Chi più, chi meno, chi con più senso di colpa, chi meno, siamo tutti un po' 'litterer' (colui o colei che fa littering, cioè abbandona piccoli rifiuti senza far uso degli appositi contenitori) e lo dimostra una recente indagine e relative linee guida nazionali per la comunicazione elaborate dall'AICA Associazione Internazionale per la Comunicazione Ambientale, sulla base di una ricerca universitaria condotta dall’Università degli Studi di Torino che ha indagato il profilo sociologico del “litterer” italiano. Presentata in un convegno a Roma al ministero dell'Ambiente che si proponeva di analizzare il fenomeno dandogli una chiave interpretativa che potesse contribuire a ridurlo.
Un dato positivo dell'indagine, che ha previsto una fase di osservazione e una di interviste, è che si è litterer a tempo determinato. L'occasione, una determinata circostanza, un particolare contesto ambientale, ci porta a compiere un'azione che normalmente condanneremmo. Ciò significa che in un'altra condizione e in un contesto diverso la stessa persona potrebbe non compiere la stessa azione. In pratica ''un'area con evidenti segni di degrado è territorio fertile per il littering''. Questo tipo di 'devianza' ecologica e civica predilige le aree antistanti gelaterie e tabaccherie, istituti scolastici, università e stazioni ferroviarie, così come le aree periferiche o i raduni all'aperto. E si addice di più agli uomini: l'indagine rileva, infatti, che la propensione ad avere comportamenti corretti, cioè non littering, è per il 69,4% tra le donne e solo per il 60% tra gli uomini. La fascia d'età più scorretta risulta essere quella 20-24 anni. Il rifiuto più disperso nell'ambiente sono le sigarette: su 100 fumatori osservati 70 hanno abbandonato il mozzicone per terra dimostrando come questo tipo di littering sia diffusamente tollerato e giustificato anche tra chi giudica, in generale il littering un fenomeno grave dal punto di vista ambientale e civico e su una scala di gravità da 1 a 10 lo giudica superiore a 7. 
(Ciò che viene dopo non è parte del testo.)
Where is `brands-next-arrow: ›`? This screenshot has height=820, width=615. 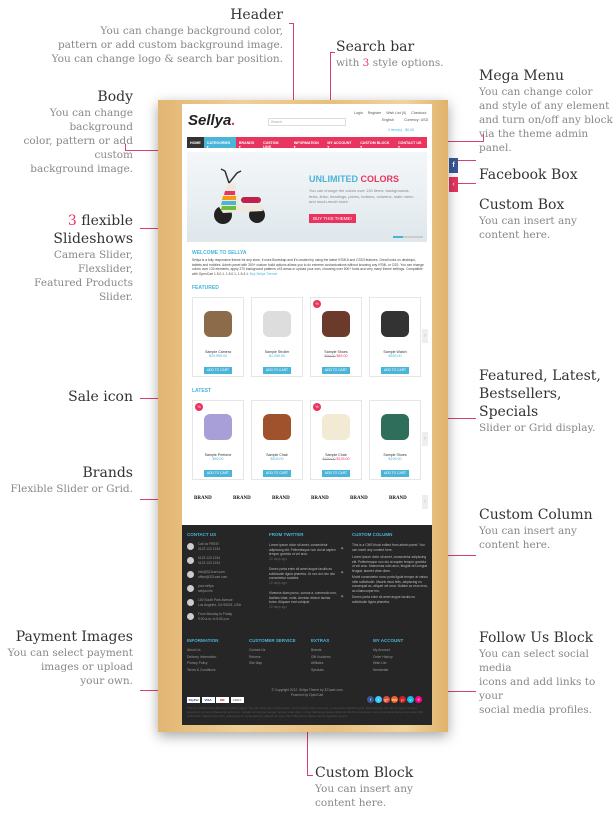
brands-next-arrow: › is located at coordinates (425, 502).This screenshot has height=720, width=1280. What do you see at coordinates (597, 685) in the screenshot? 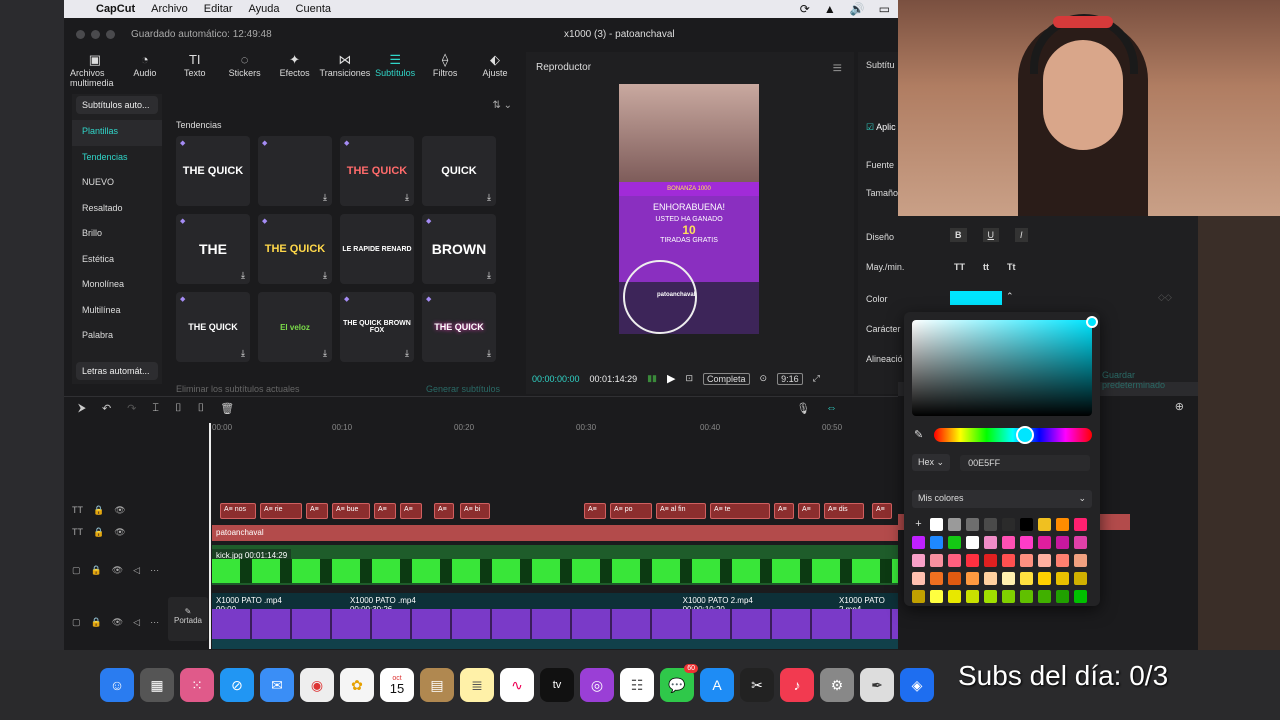
I see `podcasts-icon: ◎` at bounding box center [597, 685].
Per capire quanto l'abitudine del gettare la sigaretta a terra sia diffusa basti pensare che solo un terzo delle persone con in mano un potenziale litter(rifiuto) diventano poi litterer(cioè lo gettano fuori dagli appositi contenitori) mentre quasi due terzi delle persone che hanno tra le mani un mozzicone lo buttano o lasciano cadere disinvoltamente al suolo. Un gesto così comune da diventare quasi una caratteristica personale per un personaggio famoso come il commissario Maigret che Simenon, nei suoi romanzi, descrive spesso nello sbrigativo gesto di vuotare la pipa battendo il fornello sul tacco della scarpa, ovunque lui sia, al chiuso o all'aperto.
Altra peculiarità del littering è l'abbassamento del controllo sociale in gruppi numerosi che fa da contraltare all'innalzamento di tale forma di controllo se si parla di piccoli gruppi. Le iniziative messe in campo per contrastare il fenomeno, oltre a campagne di sensibilizzazione, sono numerose, tra le più efficaci quelle adottate da tempo in Svizzera dove classi scolastiche o anche singole persone diventano 'padrini' di un determinato spazio, lo curano e tengono pulito. A Lucerna ha ben funzionato un accordo tra il Comune ed una catena di fast food che si è impegnata a pulire le aree circostanti alle filiali e i parchi pubblici delle vicinanze.